Na experiência da profissional, são poucos os que recorrem ao apoio psicológico. Segundo ela, além da sobrecarga financeira e da falta de tempo, outro fator que inibe a busca por ajuda é a dificuldade de aceitação.

"A gente sabota nossos processos e, de forma geral, os pais não querem mexer nessa ferida que já é muito difícil de lidar", diz a especialista.

A profissional tem foco na criança com autismo e faz a interface com a família e a escola para que esses ambientes também contribuam com o tratamento. Ela oferece orientação parental, promove conversas semanais e indica estratégias para conflitos diários.

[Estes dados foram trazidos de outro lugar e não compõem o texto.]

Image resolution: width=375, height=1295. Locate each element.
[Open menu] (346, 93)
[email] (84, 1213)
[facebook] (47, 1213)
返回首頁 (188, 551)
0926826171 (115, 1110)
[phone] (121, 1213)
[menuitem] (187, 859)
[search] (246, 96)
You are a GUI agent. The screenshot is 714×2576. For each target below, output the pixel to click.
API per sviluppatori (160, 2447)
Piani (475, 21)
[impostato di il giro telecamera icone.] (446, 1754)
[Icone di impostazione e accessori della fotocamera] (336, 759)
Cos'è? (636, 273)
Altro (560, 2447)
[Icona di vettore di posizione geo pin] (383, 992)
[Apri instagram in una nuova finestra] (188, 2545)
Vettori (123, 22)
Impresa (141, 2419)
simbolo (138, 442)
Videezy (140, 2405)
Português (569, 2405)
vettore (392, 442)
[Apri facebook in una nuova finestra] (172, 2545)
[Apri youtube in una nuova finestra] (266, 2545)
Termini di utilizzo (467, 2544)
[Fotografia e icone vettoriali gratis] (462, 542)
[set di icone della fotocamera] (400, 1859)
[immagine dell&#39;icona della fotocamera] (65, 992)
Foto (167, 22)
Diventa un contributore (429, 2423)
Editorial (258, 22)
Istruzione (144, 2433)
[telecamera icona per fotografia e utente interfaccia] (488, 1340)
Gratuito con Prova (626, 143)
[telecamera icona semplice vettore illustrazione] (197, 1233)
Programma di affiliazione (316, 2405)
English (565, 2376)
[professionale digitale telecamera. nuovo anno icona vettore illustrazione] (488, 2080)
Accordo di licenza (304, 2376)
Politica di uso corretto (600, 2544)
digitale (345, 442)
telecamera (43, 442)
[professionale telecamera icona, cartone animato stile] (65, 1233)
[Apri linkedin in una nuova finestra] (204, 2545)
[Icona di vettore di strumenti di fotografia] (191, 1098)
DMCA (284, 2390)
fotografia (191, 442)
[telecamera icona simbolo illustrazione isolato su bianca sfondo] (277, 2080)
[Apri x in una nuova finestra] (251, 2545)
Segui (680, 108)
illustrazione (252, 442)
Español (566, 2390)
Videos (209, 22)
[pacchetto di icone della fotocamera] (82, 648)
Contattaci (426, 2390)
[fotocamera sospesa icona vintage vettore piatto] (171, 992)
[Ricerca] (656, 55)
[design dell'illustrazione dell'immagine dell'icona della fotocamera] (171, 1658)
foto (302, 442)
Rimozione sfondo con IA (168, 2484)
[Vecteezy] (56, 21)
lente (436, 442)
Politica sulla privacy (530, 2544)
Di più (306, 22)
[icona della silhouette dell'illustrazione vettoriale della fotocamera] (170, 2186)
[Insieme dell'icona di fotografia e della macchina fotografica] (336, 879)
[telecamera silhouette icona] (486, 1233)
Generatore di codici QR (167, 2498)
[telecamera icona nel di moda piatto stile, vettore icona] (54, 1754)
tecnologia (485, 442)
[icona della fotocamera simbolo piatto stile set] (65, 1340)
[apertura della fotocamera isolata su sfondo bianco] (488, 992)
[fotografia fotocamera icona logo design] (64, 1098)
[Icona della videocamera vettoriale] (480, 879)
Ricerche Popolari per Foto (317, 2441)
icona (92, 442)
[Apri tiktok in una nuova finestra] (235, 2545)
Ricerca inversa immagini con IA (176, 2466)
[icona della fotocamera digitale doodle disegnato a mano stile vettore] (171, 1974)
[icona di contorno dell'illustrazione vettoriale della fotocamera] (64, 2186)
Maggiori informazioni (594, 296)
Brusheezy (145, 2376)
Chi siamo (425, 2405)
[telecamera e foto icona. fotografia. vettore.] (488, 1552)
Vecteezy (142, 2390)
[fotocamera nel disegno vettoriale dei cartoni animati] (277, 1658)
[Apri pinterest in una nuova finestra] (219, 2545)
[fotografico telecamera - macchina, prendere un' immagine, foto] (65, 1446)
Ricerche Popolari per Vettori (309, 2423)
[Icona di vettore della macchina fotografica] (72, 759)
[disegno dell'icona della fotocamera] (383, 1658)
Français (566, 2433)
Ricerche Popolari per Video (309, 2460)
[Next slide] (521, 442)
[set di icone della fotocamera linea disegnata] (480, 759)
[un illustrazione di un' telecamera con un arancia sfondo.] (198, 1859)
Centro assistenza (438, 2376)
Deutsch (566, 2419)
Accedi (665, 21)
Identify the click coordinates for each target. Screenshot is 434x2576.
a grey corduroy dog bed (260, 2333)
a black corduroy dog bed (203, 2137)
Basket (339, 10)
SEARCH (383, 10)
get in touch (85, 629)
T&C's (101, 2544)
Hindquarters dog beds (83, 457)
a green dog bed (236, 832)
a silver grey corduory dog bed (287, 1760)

Esse suporte, porém, não substitui a psicoterapia que os pais poderiam fazer para lidar com os próprios dilemas e, consequentemente, ajudar a criança.

Tratamento mútuo

Mesmo na recusa, o acolhimento sem julgamentos é fundamental para esses pais e mães, o que é feito pela validação dessa dor. Para ajudar na adesão dos adultos, Monteiro lembra que a terapia vai além do TEA e não existe o rótulo "terapia para mãe ou pai de autista".

Esses pais não precisam temer a terapia como se fosse a dos filhos. Eles podem encarar como qualquer indivíduo que faz terapia, que é para se entender melhor no mundo, entender quem somos, cheios de demandas e problemas. Taislaine Monteiro, psicóloga especialista em TEA

A psicóloga elenca os benefícios da psicoterapia para os cuidadores nesses casos:

Diminui a ansiedade e possível depressão que podem desenvolver;

Reduz as expectativas muito altas que pais colocam no tratamento e na criança com TEA;

Ajuda a entender que o transtorno não tem cura, é a condição da pessoa, e aceitar isso é muito importante para sofrer menos;

Trabalha as angústias que vão surgir no decorrer do crescimento do filho.

"Quando os pais conseguem ter boa elaboração de tudo isso e ressignificar o autismo na terapia, até a cobrança sobre o filho diminui", afirma.

Bruno atesta o enriquecimento que a terapia trouxe para o relacionamento dele com Dimitri. "Me ajudou a enxergar quais eram minhas prioridades, a organizar meu trabalho sem perder meu filho de vista, até mesmo por serem necessidades que se alimentavam."

Ele conta que o processo também contribuiu para olhar para si novamente, sair para lugares de que gosta e fazer o que lhe satisfaz. "Demorei para chegar nesse ponto de equilíbrio, perceber que se não estivesse bem o suficiente, ele também não estaria."

Para Domênica, a terapia que ela faz tem impacto significativo no Gustavo. "A forma como eu lido com minhas frustrações e estresse ajuda o Gu a se comportar também", comenta.